GUYANA. Demerara: Mabura Hill, Ekuk compartment, mixed forest on loamy sand, 05°10'N; 058°45'W, 12 Oct 1989, (♂ buds & fl) Jansen-Jacobs et al. 1995, (NY!, U!); Upper Demerara-Berbice, Pibiri Research Site, 53 km S of Mabura Hill, 05°01'N; 058°37'W, 2 Feb 2004, (st), Torke et al. 310 (MO!). Cuyuni-Mazaruni Region: Kartabo, Willems Timber Concession, Wallaba (Eperua) forest on white sand, 06°21'N; 58°50'W, 100 m, 22 Jan 1989, (old ♂ fl), Hahn & Tiwari 5136 (US!). Essequibo: Basin of Issororo River, 1888, (♂ fl), Jenman 5199 (K!); Essequibo River, Moraballi Creek, near Bartica, near sea level, 6 Nov 1929, (♂ fl), Sandwith 561 (K! , NY n.v.).

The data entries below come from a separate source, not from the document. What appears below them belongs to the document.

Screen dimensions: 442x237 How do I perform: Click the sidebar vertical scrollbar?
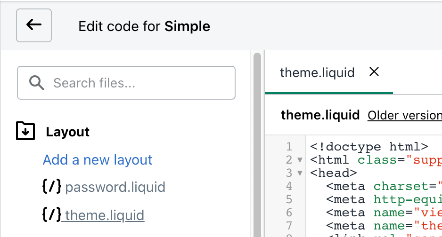[x=257, y=145]
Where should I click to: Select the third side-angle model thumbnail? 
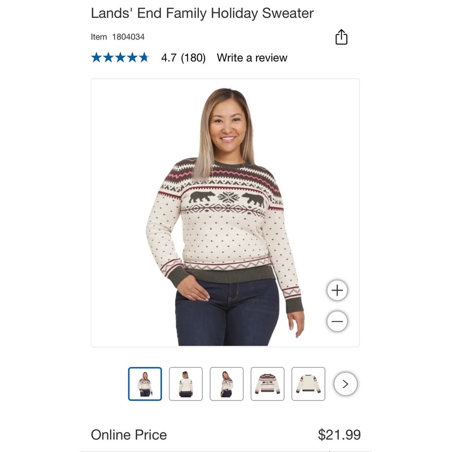click(x=227, y=384)
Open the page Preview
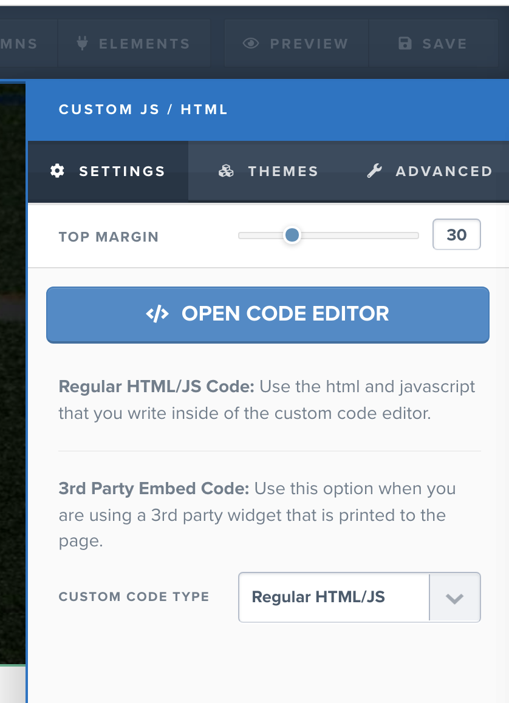 tap(309, 44)
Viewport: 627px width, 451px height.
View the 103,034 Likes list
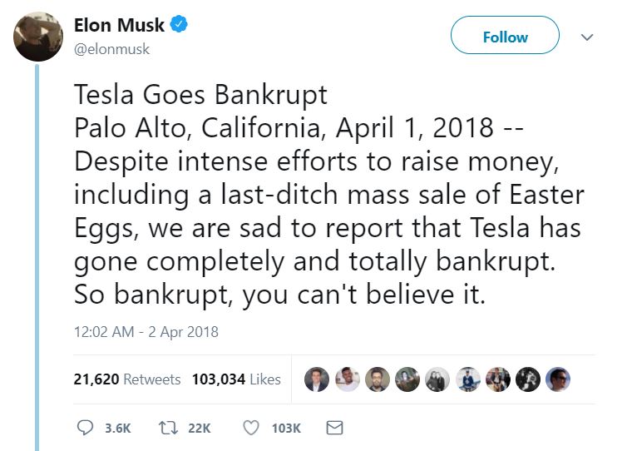coord(236,379)
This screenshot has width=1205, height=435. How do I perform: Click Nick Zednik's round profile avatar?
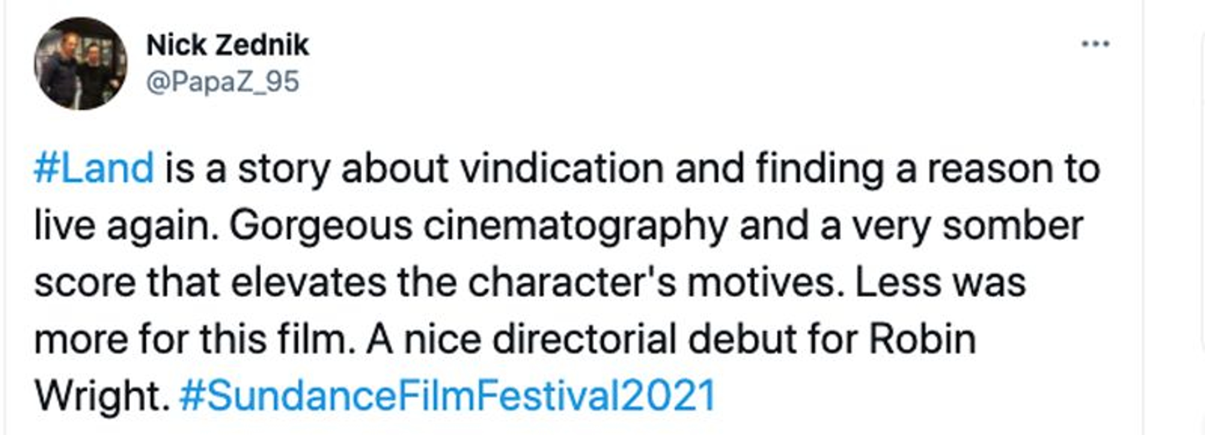point(80,64)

SURINAME. Without locality, Nov 1941, (st), Krukoff 12305 (GH!, NY n.v.); Railroad Paramaribo-Dam, Nov 1941, (st), Krukoff 12335 (GH! , NY n.v., US n.v.); In hellingbos tussen, km 11.0 en 11.1, montibus, qui dicuntur Nassau, 17 Mar 1949, (st), Lanjou & Lindeman 2775a (NY n.v., U!); ibid., (st), Lanjouw & Lindeman 2779 (NY n.v., U!); Nickerie, area of Kabalebo Dam Project, 30-130 m, Boegroemaka forest on gentle slope towards creek, west of road, km 80, 04°00'N; 57°30'W, 22 Sep 1980, (st), Lindeman et al. 539 (U!); Lely Mts., SW plateaus covered by ferrobauxite, forest on plateau S of camp 4, 550-710 m, 5 Oct 1975, (st), Lindeman et al. 805 (MO!, NY n.v.);
Open spot from fallen tree near 7100 m in line from road, km 80 eastward, area of Kabalebo Dam Project, 30-130 m, 11 Nov 1981, (st), Lindeman & de Roon 808 (U!); Mapane Creek area, along Sarwa road, plot in succession, no date, (st), Vreden 11663 (U!); Mapane Creek area, 29 Apr 1967, (st), Vreden 11706 (U!); Without locality, (st), no date, collector unknown (U-32454-B!).
VENEZUELA. Amazonas: Atabapo, Rio Cunucunuma, entre las comunidades La Culebra y Huachamacari, entre El Cerro Duida y Huachamacari, 03°40'N; 065°45'W, 180-210 m, 28 Jan– 8 Feb 1982, (♂ fl bud), Steyermark et al. 125686 (MO!, NY!, US!).